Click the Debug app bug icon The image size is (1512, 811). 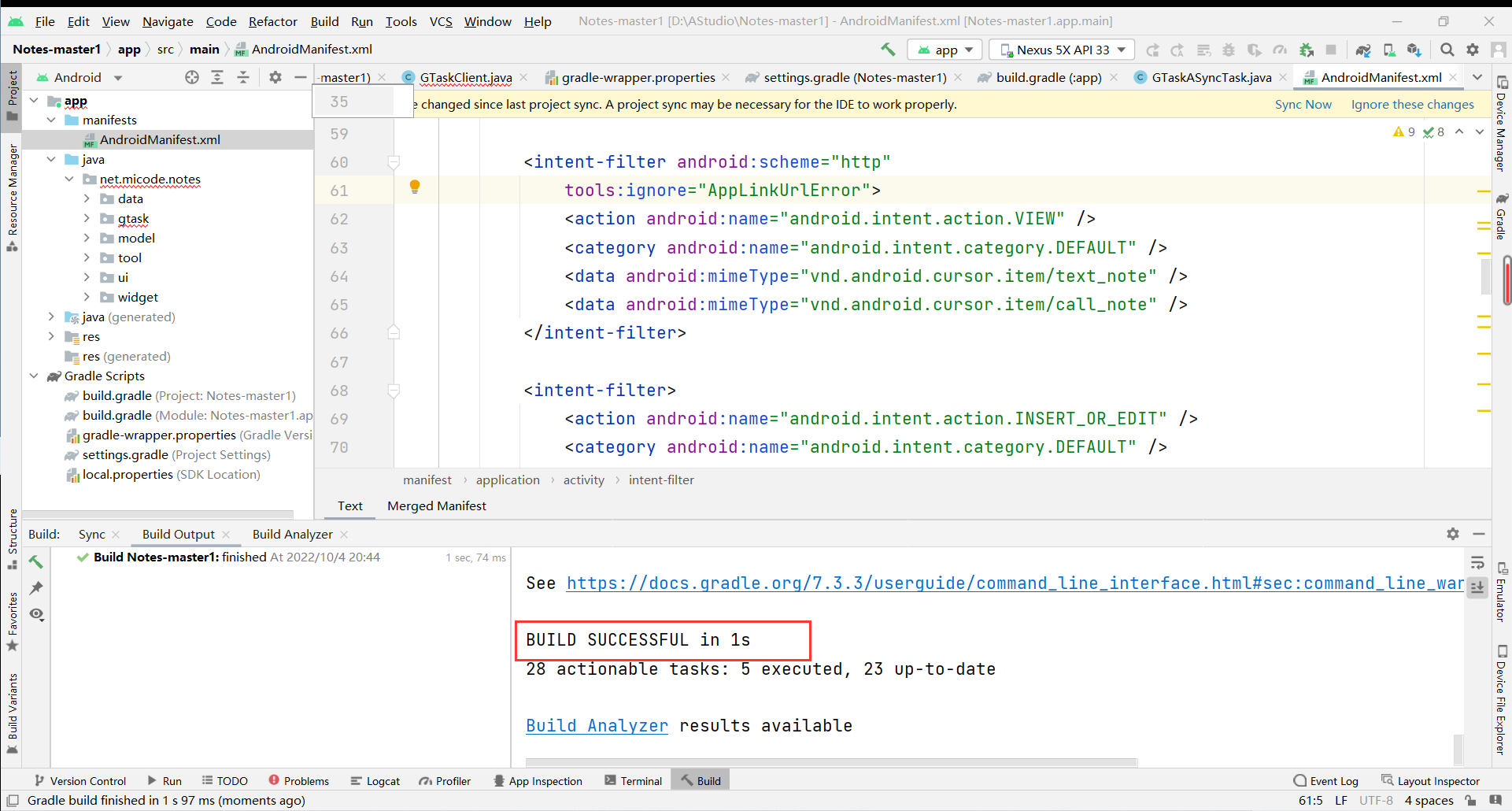tap(1229, 50)
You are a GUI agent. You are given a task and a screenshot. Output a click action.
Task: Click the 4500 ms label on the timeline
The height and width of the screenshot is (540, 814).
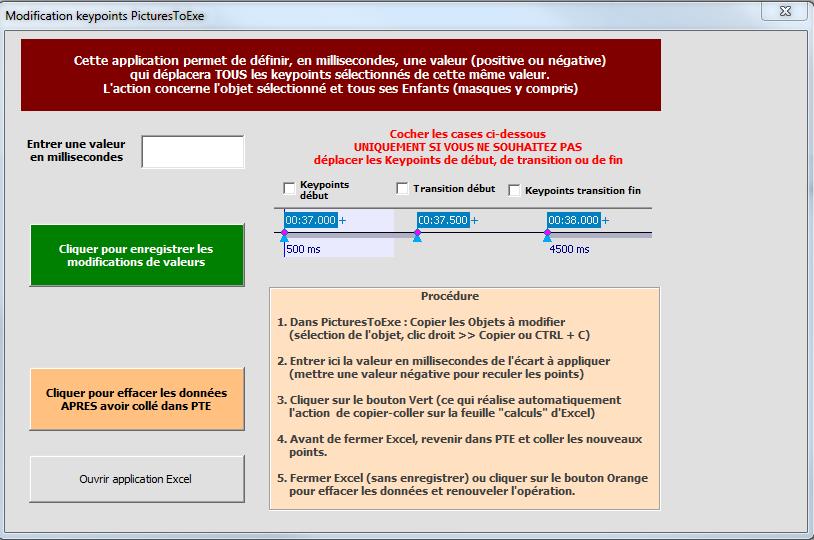point(569,250)
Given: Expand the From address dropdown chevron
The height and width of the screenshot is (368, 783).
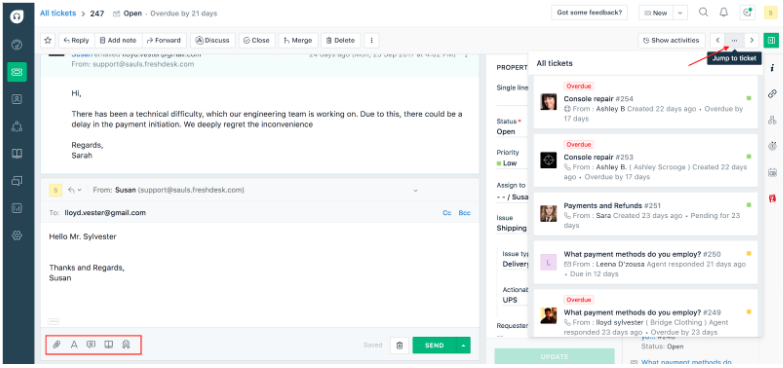Looking at the screenshot, I should coord(415,190).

▸ **ACTION ITEM**: Go back to the line containing "The height and width of the screenshot is (540, 814)." and output it and every line after it through the end of the records, exactly, but not the pictures.

▸ **TASK RESPONSE**:
The height and width of the screenshot is (540, 814).
point(569,250)
Given: Expand the From address dropdown chevron
The height and width of the screenshot is (368, 783).
Looking at the screenshot, I should coord(415,190).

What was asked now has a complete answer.